You can expect full details, video/film and more photos to back this subject up, however, those things will take me much more time.  Fishing bigbaits in shallow grass is like everything else an ongoing discussion.   I’ve just arrived at Lake Seminole, and the shallow grass and bigbait assault continues.    I’m a bit in a holding pattern on some video production stuff, trying to find my path on some directions and paths to take with various projects and pursuits that will remain private for now.

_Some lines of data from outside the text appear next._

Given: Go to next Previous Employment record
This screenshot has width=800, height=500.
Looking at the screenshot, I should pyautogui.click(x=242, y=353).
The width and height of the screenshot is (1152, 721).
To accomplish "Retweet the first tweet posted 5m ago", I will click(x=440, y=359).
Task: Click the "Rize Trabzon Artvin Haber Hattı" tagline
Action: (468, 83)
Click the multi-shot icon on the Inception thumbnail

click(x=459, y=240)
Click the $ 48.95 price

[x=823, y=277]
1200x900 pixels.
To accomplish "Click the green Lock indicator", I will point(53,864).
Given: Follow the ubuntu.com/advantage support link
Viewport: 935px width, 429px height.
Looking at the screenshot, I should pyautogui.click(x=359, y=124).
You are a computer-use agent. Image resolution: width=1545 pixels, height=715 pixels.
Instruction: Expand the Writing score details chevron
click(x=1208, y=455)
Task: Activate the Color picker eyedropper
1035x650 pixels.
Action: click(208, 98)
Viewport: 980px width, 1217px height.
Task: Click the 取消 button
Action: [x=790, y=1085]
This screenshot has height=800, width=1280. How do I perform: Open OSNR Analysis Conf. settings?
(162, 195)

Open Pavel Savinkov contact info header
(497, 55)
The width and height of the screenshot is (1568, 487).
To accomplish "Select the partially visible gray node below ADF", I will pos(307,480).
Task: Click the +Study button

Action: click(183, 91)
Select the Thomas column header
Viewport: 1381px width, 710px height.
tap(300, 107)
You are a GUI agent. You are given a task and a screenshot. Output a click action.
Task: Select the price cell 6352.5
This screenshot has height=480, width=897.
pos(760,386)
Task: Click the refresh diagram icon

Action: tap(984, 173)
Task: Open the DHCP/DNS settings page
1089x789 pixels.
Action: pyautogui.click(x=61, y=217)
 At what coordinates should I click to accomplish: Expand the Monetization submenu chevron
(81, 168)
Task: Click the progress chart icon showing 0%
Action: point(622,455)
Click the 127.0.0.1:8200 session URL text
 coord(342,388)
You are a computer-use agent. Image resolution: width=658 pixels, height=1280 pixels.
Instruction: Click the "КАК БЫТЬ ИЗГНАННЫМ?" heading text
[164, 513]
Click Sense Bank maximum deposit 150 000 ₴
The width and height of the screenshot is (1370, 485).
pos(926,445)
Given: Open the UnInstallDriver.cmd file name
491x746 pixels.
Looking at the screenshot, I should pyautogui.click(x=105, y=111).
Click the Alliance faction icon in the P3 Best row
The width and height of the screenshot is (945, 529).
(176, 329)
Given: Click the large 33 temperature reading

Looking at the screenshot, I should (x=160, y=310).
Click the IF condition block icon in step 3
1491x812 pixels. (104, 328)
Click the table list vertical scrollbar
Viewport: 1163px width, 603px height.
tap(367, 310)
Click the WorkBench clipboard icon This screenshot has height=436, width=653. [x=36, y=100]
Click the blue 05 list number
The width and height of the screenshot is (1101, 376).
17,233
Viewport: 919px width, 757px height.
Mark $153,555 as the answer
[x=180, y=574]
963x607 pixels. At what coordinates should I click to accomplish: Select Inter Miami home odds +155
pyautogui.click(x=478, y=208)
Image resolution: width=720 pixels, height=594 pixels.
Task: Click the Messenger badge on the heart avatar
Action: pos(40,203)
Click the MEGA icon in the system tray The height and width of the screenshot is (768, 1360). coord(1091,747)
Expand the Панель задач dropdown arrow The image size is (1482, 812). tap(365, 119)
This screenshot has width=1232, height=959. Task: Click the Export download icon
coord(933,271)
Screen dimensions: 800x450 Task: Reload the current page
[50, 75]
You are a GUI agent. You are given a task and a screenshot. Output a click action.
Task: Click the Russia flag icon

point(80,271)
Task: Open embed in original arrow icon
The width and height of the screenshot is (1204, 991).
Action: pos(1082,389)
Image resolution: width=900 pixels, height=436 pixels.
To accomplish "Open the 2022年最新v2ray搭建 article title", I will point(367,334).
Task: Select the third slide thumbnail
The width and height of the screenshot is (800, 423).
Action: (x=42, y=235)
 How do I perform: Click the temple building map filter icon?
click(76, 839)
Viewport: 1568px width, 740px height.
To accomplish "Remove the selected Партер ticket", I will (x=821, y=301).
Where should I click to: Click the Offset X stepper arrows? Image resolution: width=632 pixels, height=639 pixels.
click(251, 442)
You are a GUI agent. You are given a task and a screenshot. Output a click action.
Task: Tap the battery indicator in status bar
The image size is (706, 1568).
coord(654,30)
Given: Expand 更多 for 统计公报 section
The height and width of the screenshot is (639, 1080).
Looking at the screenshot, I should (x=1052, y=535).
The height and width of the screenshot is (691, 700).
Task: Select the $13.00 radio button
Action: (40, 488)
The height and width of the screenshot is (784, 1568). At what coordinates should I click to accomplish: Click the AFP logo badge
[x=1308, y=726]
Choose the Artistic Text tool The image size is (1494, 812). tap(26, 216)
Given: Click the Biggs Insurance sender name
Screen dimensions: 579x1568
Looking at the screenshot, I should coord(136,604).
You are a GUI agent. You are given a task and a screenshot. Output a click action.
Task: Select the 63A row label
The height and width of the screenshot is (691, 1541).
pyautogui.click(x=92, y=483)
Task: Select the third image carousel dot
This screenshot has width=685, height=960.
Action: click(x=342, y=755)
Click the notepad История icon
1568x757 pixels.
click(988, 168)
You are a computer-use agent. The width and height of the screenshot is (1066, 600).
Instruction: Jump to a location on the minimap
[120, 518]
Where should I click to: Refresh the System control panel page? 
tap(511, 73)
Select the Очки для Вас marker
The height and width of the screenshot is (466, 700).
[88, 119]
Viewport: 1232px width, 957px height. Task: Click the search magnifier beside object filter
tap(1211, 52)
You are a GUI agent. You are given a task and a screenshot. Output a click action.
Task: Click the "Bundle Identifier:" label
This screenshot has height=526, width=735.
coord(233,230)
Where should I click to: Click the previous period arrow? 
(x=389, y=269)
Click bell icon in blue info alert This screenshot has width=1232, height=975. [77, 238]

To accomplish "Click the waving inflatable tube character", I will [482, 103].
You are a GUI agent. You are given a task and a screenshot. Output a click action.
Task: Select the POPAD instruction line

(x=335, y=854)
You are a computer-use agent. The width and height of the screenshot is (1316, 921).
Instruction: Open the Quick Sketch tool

Lake Okeechobee, Monkey Box
Okeechobee, outside grass line. 2012 is the first year I've been to Okeechobee in the winter where the fish were holding on the outside grass lines. The inside grass lines were choked out from the low water overgrowth, and the water clarity was good in the mainlake, which I've never seen either. The fish were more in their summer pattern that I've ever experienced, which made them a bit more accessible with baits with hanging or partially hanging trebles, especially those that weight > 2 ounces!

Preparations:

My mental preparations began for Okeechobee this past summer, when sitting and talking with Mickey Ellis for 3:16 Lure Company.  I was reminded of some simple lessons and things I used to know.   Line thru swimbaits, in particular, can be fished in shallow grass really well because they tend to swim high in the water column, and I knew that coupled with braided line, I could keep those baits even higher in the water column, literally on or just below the surface.  Braided line adds weedlessness, trust me on this, its a combination of buoyancy and ability to snatch your bait clean.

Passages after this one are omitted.